RECORDS SUPPLIED -

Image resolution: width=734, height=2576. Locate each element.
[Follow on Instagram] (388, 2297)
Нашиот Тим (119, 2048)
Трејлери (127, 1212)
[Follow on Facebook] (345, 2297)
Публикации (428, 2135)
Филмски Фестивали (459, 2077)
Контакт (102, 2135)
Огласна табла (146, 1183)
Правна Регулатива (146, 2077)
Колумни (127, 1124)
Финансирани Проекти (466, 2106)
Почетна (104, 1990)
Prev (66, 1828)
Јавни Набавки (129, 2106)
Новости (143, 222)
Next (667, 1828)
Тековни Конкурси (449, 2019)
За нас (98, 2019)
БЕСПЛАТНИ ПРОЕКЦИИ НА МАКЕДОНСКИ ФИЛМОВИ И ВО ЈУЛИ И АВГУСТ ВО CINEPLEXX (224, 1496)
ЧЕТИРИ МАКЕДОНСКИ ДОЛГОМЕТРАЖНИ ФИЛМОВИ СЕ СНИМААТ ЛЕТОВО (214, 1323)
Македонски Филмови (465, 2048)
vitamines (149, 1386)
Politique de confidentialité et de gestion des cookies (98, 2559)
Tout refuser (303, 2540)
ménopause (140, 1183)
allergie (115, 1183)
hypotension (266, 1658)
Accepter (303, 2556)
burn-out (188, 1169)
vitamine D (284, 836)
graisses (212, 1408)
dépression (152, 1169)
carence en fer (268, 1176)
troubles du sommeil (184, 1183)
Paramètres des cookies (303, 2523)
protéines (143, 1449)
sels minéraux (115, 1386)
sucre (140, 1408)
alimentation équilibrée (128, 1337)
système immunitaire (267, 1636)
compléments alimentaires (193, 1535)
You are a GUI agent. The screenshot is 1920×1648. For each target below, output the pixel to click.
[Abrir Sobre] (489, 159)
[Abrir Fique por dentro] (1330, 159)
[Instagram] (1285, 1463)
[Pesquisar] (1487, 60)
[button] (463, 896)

TASK INSTRUCTIONS - Take the lines from the first line of the records through the line holding "graisses (212, 1408)", both included, and please reproduce them exactly with nothing added.

YOUR RESPONSE -
Image resolution: width=734, height=2576. Locate each element.
[Follow on Instagram] (388, 2297)
Нашиот Тим (119, 2048)
Трејлери (127, 1212)
[Follow on Facebook] (345, 2297)
Публикации (428, 2135)
Филмски Фестивали (459, 2077)
Контакт (102, 2135)
Огласна табла (146, 1183)
Правна Регулатива (146, 2077)
Колумни (127, 1124)
Финансирани Проекти (466, 2106)
Почетна (104, 1990)
Prev (66, 1828)
Јавни Набавки (129, 2106)
Новости (143, 222)
Next (667, 1828)
Тековни Конкурси (449, 2019)
За нас (98, 2019)
БЕСПЛАТНИ ПРОЕКЦИИ НА МАКЕДОНСКИ ФИЛМОВИ И ВО ЈУЛИ И АВГУСТ ВО CINEPLEXX (224, 1496)
ЧЕТИРИ МАКЕДОНСКИ ДОЛГОМЕТРАЖНИ ФИЛМОВИ СЕ СНИМААТ ЛЕТОВО (214, 1323)
Македонски Филмови (465, 2048)
vitamines (149, 1386)
Politique de confidentialité et de gestion des cookies (98, 2559)
Tout refuser (303, 2540)
ménopause (140, 1183)
allergie (115, 1183)
hypotension (266, 1658)
Accepter (303, 2556)
burn-out (188, 1169)
vitamine D (284, 836)
graisses (212, 1408)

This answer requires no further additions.